**Supplied material**
■ ■ ■

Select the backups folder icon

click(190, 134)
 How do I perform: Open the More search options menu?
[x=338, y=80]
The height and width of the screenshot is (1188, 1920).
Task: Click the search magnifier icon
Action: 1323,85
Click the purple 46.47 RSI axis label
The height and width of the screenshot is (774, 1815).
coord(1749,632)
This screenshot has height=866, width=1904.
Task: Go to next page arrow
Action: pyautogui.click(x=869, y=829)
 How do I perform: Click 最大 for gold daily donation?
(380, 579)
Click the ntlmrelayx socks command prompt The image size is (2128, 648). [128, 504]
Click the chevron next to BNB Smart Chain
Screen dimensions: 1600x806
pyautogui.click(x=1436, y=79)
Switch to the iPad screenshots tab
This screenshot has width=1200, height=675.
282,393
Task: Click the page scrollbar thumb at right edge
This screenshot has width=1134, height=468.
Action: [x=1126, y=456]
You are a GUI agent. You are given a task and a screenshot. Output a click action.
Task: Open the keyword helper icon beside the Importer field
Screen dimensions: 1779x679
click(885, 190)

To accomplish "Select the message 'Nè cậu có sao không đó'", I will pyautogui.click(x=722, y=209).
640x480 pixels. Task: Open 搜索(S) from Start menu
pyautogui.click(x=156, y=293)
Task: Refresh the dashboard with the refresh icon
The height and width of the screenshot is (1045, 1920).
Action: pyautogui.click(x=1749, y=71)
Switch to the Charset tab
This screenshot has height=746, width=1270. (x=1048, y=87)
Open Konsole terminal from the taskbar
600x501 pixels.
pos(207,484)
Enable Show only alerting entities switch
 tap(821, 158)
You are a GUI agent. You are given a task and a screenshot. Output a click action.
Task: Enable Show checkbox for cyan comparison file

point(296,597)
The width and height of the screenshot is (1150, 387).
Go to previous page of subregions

■ ■ ■

**What you have to do**
Could you write out all of the entries precisely as they stand?

**Written response**
Select the backups folder icon

click(190, 134)
 How do I perform: Open the More search options menu?
[x=338, y=80]
The height and width of the screenshot is (1188, 1920).
Task: Click the search magnifier icon
Action: 1323,85
Click the purple 46.47 RSI axis label
The height and width of the screenshot is (774, 1815).
coord(1749,632)
This screenshot has height=866, width=1904.
Task: Go to next page arrow
Action: pyautogui.click(x=869, y=829)
 How do I perform: Click 最大 for gold daily donation?
(380, 579)
Click the ntlmrelayx socks command prompt The image size is (2128, 648). [128, 504]
Click the chevron next to BNB Smart Chain
Screen dimensions: 1600x806
pyautogui.click(x=1436, y=79)
Switch to the iPad screenshots tab
This screenshot has width=1200, height=675.
282,393
Task: Click the page scrollbar thumb at right edge
This screenshot has width=1134, height=468.
Action: [x=1126, y=456]
You are a GUI agent. You are given a task and a screenshot. Output a click action.
Task: Open the keyword helper icon beside the Importer field
Screen dimensions: 1779x679
click(885, 190)

To accomplish "Select the message 'Nè cậu có sao không đó'", I will pyautogui.click(x=722, y=209).
640x480 pixels. Task: Open 搜索(S) from Start menu
pyautogui.click(x=156, y=293)
Task: Refresh the dashboard with the refresh icon
The height and width of the screenshot is (1045, 1920).
Action: pyautogui.click(x=1749, y=71)
Switch to the Charset tab
This screenshot has height=746, width=1270. (x=1048, y=87)
Open Konsole terminal from the taskbar
600x501 pixels.
pos(207,484)
Enable Show only alerting entities switch
 tap(821, 158)
You are a GUI agent. You are given a task and a screenshot. Output a click action.
Task: Enable Show checkbox for cyan comparison file

point(296,597)
The width and height of the screenshot is (1150, 387).
Go to previous page of subregions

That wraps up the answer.